Friday, July 31, 2009

#16 What is one of your amazing moments?

Because I have a child with a serious disability, each major or minor milestone met both surprises and amazes me. Today, I had one tiny moment that took my breath away.

Nick and Jack were playing in a McDonald's play place outside. There was much gleeful screaming and yelling...the normal sounds of six or seven boys under age ten playing in a small space.

Nick came off the slide to sip his drink, and I asked, "What is Jack doing?"

Nick replied, "What all the other kids are doing." Then he ran back into the tunnels.

What all the other kids are doing. Wow.

Can you describe one (or several) of your amazing moments?

Friday, July 24, 2009

#15 Am I the Only One?

I am cleaning out/up my library and have a stack of books on autism THAT I'VE NEVER READ!!! Yikes, there are five books just waiting to be read, two of which I bought in the last two months and promptly forgot about. A year ago, I donated and threw away a bunch of pamplets and crap (much of which all said the same things, over and over). I just keep collecting.

The irony that I am writing a book on autism to be added to the PILE of autism books available right now is not lost on me at the moment.

What sort of answers am I looking for in all these books? Is one of them hiding a crystal ball that will show me Jack's future?

What's your feeling about autism books? Which ones do you like and why? Which ones do you read a chapter or two and stop? What do you want in a book?

Sunday, July 19, 2009

#14 What causes the most stress in your life?

There was a moderately interesting report on the New York Times Well Blog about mothers of autistic children having more stress than mothers of children with other types of developmental disabilities.
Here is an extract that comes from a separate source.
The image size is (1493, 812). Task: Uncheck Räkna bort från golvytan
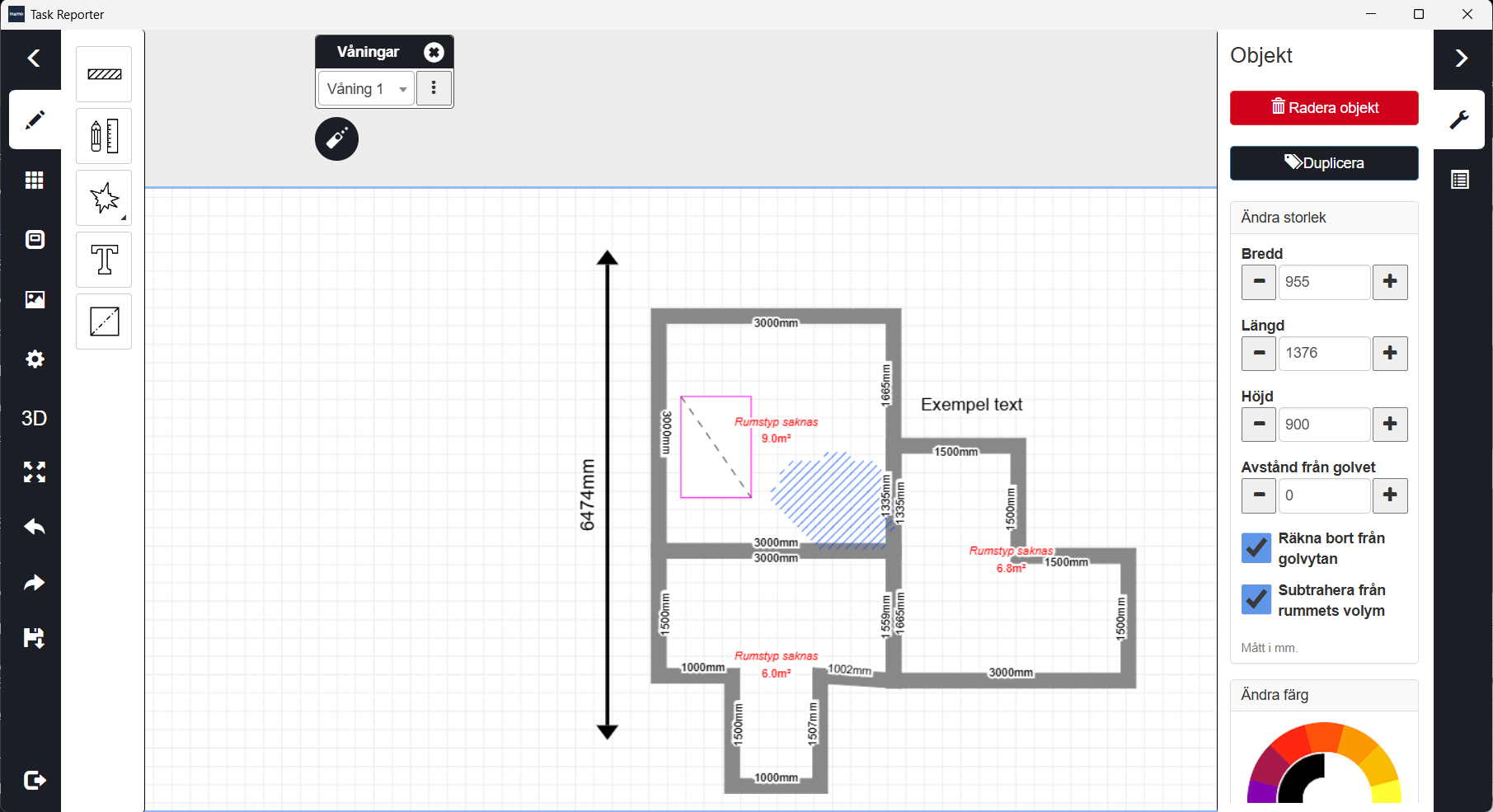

The reader comments, however, are utterly fascinating. I wasn't at all surprised by most of them, but wanted to ask the question here. What causes the most stress relating specifically to autism for you?

Teachers, aides, therapists, other relatives...please weigh in on this issue. Your perspective is ALWAYS welcome here.

BTW, while I find this study and its discussion fascinating and important, I'd honestly prefer research dollars to be spent on finding effective treatment, better support for adults with autism, and better understanding of the causes of autism. Those seem like higher priorities to me. Just sayin'....

Thursday, July 9, 2009

#13 Changes in Behavior

Out of the blue, Jack has begun pitching fits, screaming at his brother, and refusing to cooperate. He's always been pretty sweet and benign, even in protest, so this change is dramatic. At the pool yesterday, a little girl touched his toy fish and he screamed at her "Those are MINE!" I intervened and made him apologize to her, but soon after we had to leave the pool early (with much screaming and crying) because he kept yelling at his brother, who really wasn't being offensive at all.

Jack is basically acting like a three-year-old wrapped in a six-year-old body.

Tthe little girl at the pool who touched the fish thought they were hers because she has, it turns out, the exact same fish. Nick collected our fish while I got Jack, screaming in protest, out of the pool and ready to leave, and the little girl, who was probably three, walked over and started pulling our fish out of the bucket. I said to her (kindly!) that they were our fish and we needed to leave but she could play with them next time.

Her mother walked over, and said, "We have seven fish, and they are missing." She had to speak loudly because Jack, standing next to us, was SCREAMING "I want to stay!" over and over in a high-pitched, panicked voice. I said, "We have seven fish, too, and I'm pretty sure these are they. How odd." She picked up and examined our fish closely, one at at a time, and gave off body language that indicated she thought I was lying and trying to steal her $2 drugstore fish from under her nose.

I left Jack standing at our table refusing to put his shoes on and screaming, and started looking for the other fish (they are brightly colored and easy to spot at the bottom of the pool). The lady went over to her pile of pool stuff and finally yelled out, "I found ours!" in a tone which indicated we were off the hook this time but she'd keep her eye on us. No apology, no kindness, no sympathy, no nothin'. Jack was still screaming, I made him put on his shoes, and we left.


I hope consistent, firm discipline takes care of this in short order, but I'm not sure. I'm not sure of ANYTHING where Jack is concerned, as I'm sure many of you can understand all too well!

Have you experienced these sudden changes in temperament and behavior? How did you handle them? Did they respond to discipline? What sort of discipline did you use?